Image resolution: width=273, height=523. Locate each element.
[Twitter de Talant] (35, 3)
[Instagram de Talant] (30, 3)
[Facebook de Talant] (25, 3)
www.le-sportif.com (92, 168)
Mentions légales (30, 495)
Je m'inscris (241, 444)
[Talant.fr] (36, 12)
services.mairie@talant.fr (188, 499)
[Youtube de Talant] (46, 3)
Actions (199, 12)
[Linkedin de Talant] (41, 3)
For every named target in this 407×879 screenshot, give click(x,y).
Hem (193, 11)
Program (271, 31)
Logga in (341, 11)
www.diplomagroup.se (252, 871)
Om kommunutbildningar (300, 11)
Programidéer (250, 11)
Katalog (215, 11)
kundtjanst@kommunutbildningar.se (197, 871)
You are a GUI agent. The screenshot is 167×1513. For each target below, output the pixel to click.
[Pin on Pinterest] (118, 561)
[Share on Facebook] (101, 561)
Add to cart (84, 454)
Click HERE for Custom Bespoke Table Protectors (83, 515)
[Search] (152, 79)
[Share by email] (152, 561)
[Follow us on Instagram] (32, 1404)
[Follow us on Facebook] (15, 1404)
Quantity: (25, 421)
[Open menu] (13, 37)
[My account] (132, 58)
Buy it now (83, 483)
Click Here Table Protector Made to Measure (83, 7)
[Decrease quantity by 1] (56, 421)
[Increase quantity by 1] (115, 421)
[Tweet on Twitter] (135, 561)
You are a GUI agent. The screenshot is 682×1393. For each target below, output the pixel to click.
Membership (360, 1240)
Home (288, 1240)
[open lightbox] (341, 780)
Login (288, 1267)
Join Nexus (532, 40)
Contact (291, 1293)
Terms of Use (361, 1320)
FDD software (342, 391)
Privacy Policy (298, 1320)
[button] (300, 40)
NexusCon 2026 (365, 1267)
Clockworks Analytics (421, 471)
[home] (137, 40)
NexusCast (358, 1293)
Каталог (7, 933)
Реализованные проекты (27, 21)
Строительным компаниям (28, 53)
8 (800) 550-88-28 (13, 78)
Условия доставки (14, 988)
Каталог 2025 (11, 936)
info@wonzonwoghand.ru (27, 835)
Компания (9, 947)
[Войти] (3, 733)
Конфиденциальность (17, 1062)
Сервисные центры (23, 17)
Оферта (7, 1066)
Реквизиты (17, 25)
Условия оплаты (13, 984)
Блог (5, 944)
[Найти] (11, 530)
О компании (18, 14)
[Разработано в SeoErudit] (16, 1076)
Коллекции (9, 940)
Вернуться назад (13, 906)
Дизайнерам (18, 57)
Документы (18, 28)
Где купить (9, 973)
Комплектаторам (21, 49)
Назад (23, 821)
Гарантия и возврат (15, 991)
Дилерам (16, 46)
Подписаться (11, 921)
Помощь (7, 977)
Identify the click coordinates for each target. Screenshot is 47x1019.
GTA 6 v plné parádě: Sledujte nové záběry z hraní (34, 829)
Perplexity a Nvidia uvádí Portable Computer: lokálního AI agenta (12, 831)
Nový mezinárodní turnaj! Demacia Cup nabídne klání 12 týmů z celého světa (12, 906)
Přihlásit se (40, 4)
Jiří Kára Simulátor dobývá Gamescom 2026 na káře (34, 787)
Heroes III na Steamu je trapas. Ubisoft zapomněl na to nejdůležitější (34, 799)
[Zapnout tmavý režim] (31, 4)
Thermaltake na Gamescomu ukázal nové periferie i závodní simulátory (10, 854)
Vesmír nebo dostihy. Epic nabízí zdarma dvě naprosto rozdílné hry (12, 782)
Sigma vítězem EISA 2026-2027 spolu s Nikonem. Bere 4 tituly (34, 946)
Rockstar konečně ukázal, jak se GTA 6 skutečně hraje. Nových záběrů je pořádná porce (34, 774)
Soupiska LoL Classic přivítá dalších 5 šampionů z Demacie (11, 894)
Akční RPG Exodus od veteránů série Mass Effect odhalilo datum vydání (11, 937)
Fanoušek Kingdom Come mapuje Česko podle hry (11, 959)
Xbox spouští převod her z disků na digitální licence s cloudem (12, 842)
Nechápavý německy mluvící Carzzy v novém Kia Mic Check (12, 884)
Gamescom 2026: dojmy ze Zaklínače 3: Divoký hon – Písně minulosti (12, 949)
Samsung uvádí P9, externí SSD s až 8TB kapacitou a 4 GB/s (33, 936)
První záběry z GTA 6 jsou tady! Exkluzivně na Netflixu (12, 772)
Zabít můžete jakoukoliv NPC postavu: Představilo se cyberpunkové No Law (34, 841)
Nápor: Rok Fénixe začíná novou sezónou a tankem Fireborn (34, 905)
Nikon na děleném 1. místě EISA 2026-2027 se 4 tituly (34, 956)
====
> **Task to carry out**:
Extract the lines of the records unchanged, from the line containing "[Zapnout tmavý režim] (31, 4)" through the final line of the records.

> **Solution for this task**:
[Zapnout tmavý režim] (31, 4)
Thermaltake na Gamescomu ukázal nové periferie i závodní simulátory (10, 854)
Vesmír nebo dostihy. Epic nabízí zdarma dvě naprosto rozdílné hry (12, 782)
Sigma vítězem EISA 2026-2027 spolu s Nikonem. Bere 4 tituly (34, 946)
Rockstar konečně ukázal, jak se GTA 6 skutečně hraje. Nových záběrů je pořádná porce (34, 774)
Soupiska LoL Classic přivítá dalších 5 šampionů z Demacie (11, 894)
Akční RPG Exodus od veteránů série Mass Effect odhalilo datum vydání (11, 937)
Fanoušek Kingdom Come mapuje Česko podle hry (11, 959)
Xbox spouští převod her z disků na digitální licence s cloudem (12, 842)
Nechápavý německy mluvící Carzzy v novém Kia Mic Check (12, 884)
Gamescom 2026: dojmy ze Zaklínače 3: Divoký hon – Písně minulosti (12, 949)
Samsung uvádí P9, externí SSD s až 8TB kapacitou a 4 GB/s (33, 936)
První záběry z GTA 6 jsou tady! Exkluzivně na Netflixu (12, 772)
Zabít můžete jakoukoliv NPC postavu: Představilo se cyberpunkové No Law (34, 841)
Nápor: Rok Fénixe začíná novou sezónou a tankem Fireborn (34, 905)
Nikon na děleném 1. místě EISA 2026-2027 se 4 tituly (34, 956)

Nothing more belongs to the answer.